F&S : Dans le sillage d’Alain Ducasse, vous êtes devenue le chantre de la desseralité, donc des desserts (très) peu sucrés. Retrouve-t-on cette tendance à l’Afternoon tea du Carlton Tower Jumeirah ?
J.P. : Tout à fait. Ici aussi, nous sommes dans la quête des bons produits, naturellement sucrés parce que c’est leur saison. On fait également beaucoup de réductions de fruits. Par ailleurs, nous veillons à nous fournir localement le plus possible. Notre rhubarbe, par exemple, est sourcée en Angleterre. Toute la crèmerie qu’on utilise nous vient aussi d’Angleterre ; ainsi que nos plantes et nos herbes. Bien sûr, sourcer localement m’a demandé un important effort de recherche, notamment pour la mise en place d’un réseau avec les producteurs. Mais on y arrive ; d’autant que le chef-pâtissier de l’hôtel, Jérôme Beraudo, avec qui je collabore, travaille ici depuis un moment ; il connaît de bons fournisseurs.
F&S : La fermeture récente du restaurant Alain Ducasse au Plaza Athénée vous a forcée à aborder un tournant dans votre carrière. Comment le vivez-vous ?
J.P. : C’est bien de retrouver de la liberté ; de pouvoir faire ce que l’on veut. Le Plaza Athénée est une très belle maison, et l’univers du restaurant était assez incroyable ; mais le changement fait du bien. Désormais, j’essaie de faire des choses plus simples, et de me dire que c’est bon aussi. Parfois, il faut savoir faire simple ; j’ai du mal à revenir à ça, mais je m’y mets progressivement. Disons qu’il faut trouver un juste milieu. Et faire confiance à son propre jugement.
F&S : Quels sont vos projets actuels ?
J.P. : En plus de ma collaboration avec le Carlton Tower Jumeirah, je travaille toujours pour Monsieur Ducasse, pour qui je fais des missions ponctuelles. En parallèle, je développe un projet de boutique à Paris. Il s’agira d’une boutique de desserts/pâtisseries, avec aussi une partie vente à emporter. Enfin, j’ai le projet de sortir un livre de cuisine pour enfants, autour de desserts faciles à réaliser, beaucoup constitués à base de fruits. Je veux quelque chose de différent, de fun, aussi suis-je en quête de la maison d’édition appropriée.
F&S : Ces dernières années, Londres voit fleurir de plus en plus de concepts pâtissiers portés par des Français, comme récemment Cédric Grolet au Berkeley. Londres est-il devenu le nouveau Paris ?

--------------------------------

▶ Consigne 1
Recopiez le passage de l'entretien compris entre « J.P. : C’est » et « son propre jugement. », bornes incluses, en substituant « renouveau » à « changement ».
▶ Consigne 2
D'après l'entretien, d'où provient la rhubarbe utilisée pour l'Afternoon tea du Carlton Tower Jumeirah ?
▶ Consigne 3
Quels produits l'entretien dit-il provenir d'Angleterre ? Énumérez-les tous.

▶ Données
--------------------------------

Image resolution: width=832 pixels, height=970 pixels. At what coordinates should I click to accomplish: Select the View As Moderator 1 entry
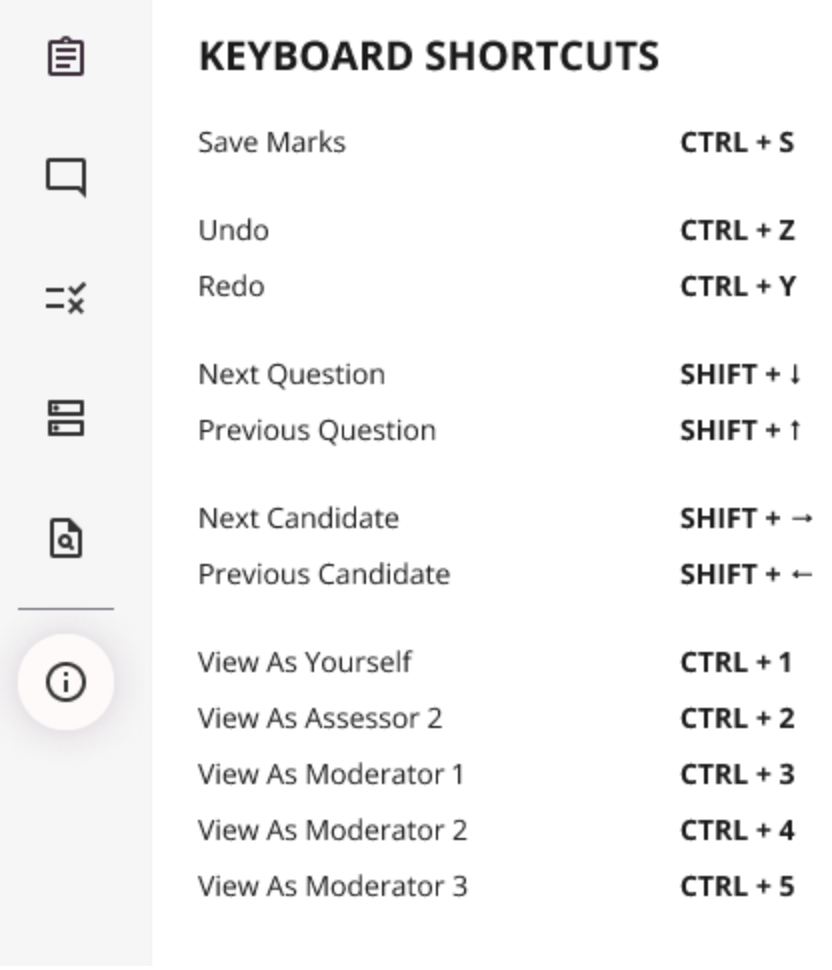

--------------------------------

▶ Résultat final 1
J.P. : C’est bien de retrouver de la liberté ; de pouvoir faire ce que l’on veut. Le Plaza Athénée est une très belle maison, et l’univers du restaurant était assez incroyable ; mais le renouveau fait du bien. Désormais, j’essaie de faire des choses plus simples, et de me dire que c’est bon aussi. Parfois, il faut savoir faire simple ; j’ai du mal à revenir à ça, mais je m’y mets progressivement. Disons qu’il faut trouver un juste milieu. Et faire confiance à son propre jugement.

▶ Résultat final 2
Elle est sourcée en Angleterre.

▶ Résultat final 3
La rhubarbe, toute la crèmerie, les plantes et les herbes.